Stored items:
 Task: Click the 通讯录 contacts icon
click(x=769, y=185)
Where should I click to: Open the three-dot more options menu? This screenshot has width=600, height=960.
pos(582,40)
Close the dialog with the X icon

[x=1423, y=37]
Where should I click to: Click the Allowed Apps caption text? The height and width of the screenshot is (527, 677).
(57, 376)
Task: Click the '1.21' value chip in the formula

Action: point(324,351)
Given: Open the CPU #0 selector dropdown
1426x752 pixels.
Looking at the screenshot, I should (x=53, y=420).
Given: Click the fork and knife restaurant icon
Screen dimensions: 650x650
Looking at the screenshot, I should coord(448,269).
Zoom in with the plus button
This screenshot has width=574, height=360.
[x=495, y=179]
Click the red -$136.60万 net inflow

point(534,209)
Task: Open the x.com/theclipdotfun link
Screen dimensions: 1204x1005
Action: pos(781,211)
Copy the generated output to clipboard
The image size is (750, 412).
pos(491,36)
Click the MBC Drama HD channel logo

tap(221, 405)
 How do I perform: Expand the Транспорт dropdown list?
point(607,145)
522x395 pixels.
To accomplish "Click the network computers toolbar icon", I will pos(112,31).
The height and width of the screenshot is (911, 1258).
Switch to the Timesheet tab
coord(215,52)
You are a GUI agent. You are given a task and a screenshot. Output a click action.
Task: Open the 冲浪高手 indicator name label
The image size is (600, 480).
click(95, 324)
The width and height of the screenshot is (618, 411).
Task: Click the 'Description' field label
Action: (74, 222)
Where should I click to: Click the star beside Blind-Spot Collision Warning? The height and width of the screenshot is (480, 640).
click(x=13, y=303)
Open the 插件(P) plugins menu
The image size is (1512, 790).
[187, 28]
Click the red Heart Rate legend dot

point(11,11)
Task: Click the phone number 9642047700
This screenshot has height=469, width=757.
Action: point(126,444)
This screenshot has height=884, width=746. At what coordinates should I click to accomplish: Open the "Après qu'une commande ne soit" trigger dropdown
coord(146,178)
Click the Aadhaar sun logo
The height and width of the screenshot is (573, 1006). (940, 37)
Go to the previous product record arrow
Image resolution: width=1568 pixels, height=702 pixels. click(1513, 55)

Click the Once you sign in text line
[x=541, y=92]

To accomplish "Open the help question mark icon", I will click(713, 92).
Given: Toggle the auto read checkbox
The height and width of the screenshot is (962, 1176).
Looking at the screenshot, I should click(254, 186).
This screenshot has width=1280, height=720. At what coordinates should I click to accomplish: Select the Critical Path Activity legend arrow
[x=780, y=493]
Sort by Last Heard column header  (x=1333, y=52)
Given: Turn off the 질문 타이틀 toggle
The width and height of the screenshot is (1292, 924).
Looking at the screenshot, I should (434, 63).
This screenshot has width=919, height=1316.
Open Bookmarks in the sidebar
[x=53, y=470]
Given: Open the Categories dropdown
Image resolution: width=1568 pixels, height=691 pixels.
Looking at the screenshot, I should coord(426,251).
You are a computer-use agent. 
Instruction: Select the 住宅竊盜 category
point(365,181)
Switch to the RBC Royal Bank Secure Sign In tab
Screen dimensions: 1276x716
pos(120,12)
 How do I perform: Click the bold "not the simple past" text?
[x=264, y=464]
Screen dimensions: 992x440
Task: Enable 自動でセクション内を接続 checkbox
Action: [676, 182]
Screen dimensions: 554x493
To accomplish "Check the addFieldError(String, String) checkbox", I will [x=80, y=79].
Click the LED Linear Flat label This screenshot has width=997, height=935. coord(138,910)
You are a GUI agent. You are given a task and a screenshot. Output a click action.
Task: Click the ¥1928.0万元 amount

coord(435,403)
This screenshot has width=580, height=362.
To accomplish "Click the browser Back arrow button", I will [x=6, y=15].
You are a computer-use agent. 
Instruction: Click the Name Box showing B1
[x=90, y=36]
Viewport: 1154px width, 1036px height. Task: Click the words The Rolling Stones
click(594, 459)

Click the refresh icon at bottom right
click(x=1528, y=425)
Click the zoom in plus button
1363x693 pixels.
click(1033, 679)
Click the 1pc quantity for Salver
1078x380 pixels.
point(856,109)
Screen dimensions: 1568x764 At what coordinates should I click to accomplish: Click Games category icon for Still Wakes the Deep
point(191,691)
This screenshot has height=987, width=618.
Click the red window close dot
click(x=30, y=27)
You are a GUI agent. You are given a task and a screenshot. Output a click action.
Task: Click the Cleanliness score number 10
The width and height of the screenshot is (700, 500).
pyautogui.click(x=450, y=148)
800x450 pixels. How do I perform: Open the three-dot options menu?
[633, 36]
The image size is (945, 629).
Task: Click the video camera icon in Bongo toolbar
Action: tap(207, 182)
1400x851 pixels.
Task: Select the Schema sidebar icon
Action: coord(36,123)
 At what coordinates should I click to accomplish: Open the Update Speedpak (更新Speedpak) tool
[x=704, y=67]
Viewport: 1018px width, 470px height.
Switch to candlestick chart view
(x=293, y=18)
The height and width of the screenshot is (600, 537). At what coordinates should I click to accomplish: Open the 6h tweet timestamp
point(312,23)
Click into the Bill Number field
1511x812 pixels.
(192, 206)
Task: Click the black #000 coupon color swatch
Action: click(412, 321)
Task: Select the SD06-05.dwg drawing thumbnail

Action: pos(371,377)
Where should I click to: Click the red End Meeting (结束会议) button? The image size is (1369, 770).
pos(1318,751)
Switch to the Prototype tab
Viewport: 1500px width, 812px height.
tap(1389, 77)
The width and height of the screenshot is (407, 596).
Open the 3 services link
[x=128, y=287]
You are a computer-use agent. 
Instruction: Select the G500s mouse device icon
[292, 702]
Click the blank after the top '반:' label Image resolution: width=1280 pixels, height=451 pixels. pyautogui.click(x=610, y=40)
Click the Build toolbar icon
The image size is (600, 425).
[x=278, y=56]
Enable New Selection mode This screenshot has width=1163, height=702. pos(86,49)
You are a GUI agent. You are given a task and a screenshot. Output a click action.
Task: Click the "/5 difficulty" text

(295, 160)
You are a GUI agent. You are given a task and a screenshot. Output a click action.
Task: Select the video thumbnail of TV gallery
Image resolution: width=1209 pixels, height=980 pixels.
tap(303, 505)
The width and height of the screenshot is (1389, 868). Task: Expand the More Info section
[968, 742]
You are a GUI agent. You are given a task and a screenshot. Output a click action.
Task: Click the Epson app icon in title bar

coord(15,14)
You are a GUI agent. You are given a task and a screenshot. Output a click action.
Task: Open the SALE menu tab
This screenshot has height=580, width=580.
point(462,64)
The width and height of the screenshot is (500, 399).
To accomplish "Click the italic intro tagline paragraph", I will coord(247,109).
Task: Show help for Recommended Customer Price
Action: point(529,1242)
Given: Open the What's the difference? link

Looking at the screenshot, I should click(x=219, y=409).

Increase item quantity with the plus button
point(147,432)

EXERCISE OBJECTIVE ->
Retype the entries exactly from the first line, stopping after the line with "Given: Open the CPU #0 selector dropdown".

TASK ANSWER ->
 Task: Click the 通讯录 contacts icon
click(x=769, y=185)
Where should I click to: Open the three-dot more options menu? This screenshot has width=600, height=960.
pos(582,40)
Close the dialog with the X icon

[x=1423, y=37]
Where should I click to: Click the Allowed Apps caption text? The height and width of the screenshot is (527, 677).
(57, 376)
Task: Click the '1.21' value chip in the formula

Action: point(324,351)
Given: Open the CPU #0 selector dropdown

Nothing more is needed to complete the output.